═════ TEXT EXCERPT

Anyway, then i walked home. yahoo for me. bought some lunch-making groceries that i may not starve over the course of the next week, and then i decided to go visit my friend who just moved back to town. Which was another 25 minute power walk. and then wandered about with her and got sushi. i didn't like the sushi. i probably would have, if the silly sushi chefs hadn't decided to incorporate the wasabi into my salmon and tuna rolls. I don't like wasabi. i am odd in that i like my sushi plain. Soy sauce (i discovered today) is acceptable, but not desirable. I enjoy the taste of the pure fish, rice and seaweed. generally, they do not put wasabi right into the rolls. but they did today. rubbed it right into the rice so it was difficult for me to remove. wasabi, i have discovered, tastes like some caustic cleaning solution. ugh. incredibly disgusting. I thought maybe i'd try to tolerate it, live with the heat, and discovered i can probably live with the burning-ness of it, but the flavor is intolerable.
helped my friend move some stuff around and organize her tiny new home, mainly by sitting down and playing her boyfriend's bongo drum. i want a bongo drum. i could just sit around and tap it gently while pondering the meanings of things. so relaxing and soothing. i miss playing drums.
then i decided to go home. another 25 minute power walk. all told, i think i did about 2 hours of extremely fast walking today. today was a day of exercise. much of it necessary for moving about from place to place. i might have to visit my friend more often. she lives in a really nice neighborhood, all filled with trees and flowers and people with pets and such. we played with her neighbor's friend's pug puppy. soooo cute. so that was nice. it's far to walk, but i could take the bus, but to be honest, it's only as far to walk as my work is, just in the complete opposite direction and over a bridge.

══════════
═════ RECORD EXTRACTS

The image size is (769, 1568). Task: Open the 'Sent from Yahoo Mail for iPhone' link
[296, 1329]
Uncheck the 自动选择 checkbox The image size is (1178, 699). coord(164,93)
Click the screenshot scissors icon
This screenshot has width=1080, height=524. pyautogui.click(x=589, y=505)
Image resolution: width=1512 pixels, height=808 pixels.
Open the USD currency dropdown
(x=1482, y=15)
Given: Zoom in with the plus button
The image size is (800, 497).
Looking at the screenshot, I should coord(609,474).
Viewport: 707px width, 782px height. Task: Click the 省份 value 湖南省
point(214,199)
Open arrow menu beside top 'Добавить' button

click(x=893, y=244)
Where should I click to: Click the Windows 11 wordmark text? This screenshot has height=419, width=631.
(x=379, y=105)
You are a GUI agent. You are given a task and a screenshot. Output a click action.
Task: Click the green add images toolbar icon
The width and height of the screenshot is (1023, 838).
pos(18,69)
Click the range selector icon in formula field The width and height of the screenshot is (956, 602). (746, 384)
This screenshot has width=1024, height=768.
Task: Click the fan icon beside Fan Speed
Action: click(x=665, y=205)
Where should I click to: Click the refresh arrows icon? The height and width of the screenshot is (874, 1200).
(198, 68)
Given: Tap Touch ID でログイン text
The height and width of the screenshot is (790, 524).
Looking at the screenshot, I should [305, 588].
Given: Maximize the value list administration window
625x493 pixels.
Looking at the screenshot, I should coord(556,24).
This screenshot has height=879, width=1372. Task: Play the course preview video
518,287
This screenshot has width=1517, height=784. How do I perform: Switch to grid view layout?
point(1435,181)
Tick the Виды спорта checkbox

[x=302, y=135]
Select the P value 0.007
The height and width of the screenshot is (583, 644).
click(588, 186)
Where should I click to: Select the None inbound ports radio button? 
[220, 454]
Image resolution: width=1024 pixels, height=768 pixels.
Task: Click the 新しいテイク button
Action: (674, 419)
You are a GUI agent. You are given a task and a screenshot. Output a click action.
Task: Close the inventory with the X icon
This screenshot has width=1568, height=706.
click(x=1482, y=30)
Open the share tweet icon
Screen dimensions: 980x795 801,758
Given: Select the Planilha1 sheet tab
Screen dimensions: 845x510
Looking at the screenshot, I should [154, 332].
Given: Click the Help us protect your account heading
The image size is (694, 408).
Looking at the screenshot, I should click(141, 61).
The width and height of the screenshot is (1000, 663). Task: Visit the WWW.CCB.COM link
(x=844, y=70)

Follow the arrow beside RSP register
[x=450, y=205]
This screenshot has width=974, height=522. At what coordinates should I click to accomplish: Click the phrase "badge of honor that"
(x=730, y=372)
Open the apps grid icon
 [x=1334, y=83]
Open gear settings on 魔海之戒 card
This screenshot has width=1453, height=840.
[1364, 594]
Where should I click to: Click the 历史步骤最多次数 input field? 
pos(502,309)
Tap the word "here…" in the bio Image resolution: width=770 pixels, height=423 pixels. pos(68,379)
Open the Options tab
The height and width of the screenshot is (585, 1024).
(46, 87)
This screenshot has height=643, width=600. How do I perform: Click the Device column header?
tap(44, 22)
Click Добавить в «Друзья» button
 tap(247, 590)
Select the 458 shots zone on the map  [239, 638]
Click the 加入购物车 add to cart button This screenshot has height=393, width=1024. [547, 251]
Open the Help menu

══════════

TO-DO LIST:
• 1. Reproduce a passage from the diary entry about the day's walks, beginning at the words "helped my friend" and stopping after the words "miss playing drums.".
• 2. In the diary entry about the day's walks, what does the writer say wasabi tastes like?
• 3. Carry on the diary entry about the day's walks, picking up after its final sentence.

ANSWERS TO THE TASKS:
• 1.
helped my friend move some stuff around and organize her tiny new home, mainly by sitting down and playing her boyfriend's bongo drum. i want a bongo drum. i could just sit around and tap it gently while pondering the meanings of things. so relaxing and soothing. i miss playing drums.

• 2. Some caustic cleaning solution.

• 3.
the burrard bridge is most perplexing. it's nice to walk across, because it has a wide pedestrian sidewalk which has lanes for walkers and one for cyclists. and it has this nifty struccture over the middle. all carved with ships and painted bright colours. it's really quite pretty. but, if you look up, you'll see windows. there's 2 segments with windows all across. pretty frosted windows. sometimes there are lights behind them, usually at night. that's not the perplexing part though. behind the windows, there is clearly space. it appears to be empty rooms. which is all fine and well and understandable, in a weird sort of way, but the thing is.... there is absolutely no entry point to these empty, windowed rooms above the bridge. I've walked over the bridge a lot the past few days, and looked and looked for an entry way. there isn't one. not only is there a spectacular lack of entrance way, even if there was a concealed, hidden doorway out of sight of prying eyes, there's definitely not enough space for stairs to get up to the rooms. There might be some kind of ladder inside the concret support beams, but you'd have to be incredibly tiny to fit inside the beams AND be clibling up at the same time. I think there might be a trap door underneath the rooms, directly above the road. it's hard to tell. but every time i walk over the bridge, i am compelled to seek out a way to get to the mysterious window-rooms.
so, yeah, that's my story about that. and i stink. after all this walking, i stink. it's terrible. ~sigh~ good night. :)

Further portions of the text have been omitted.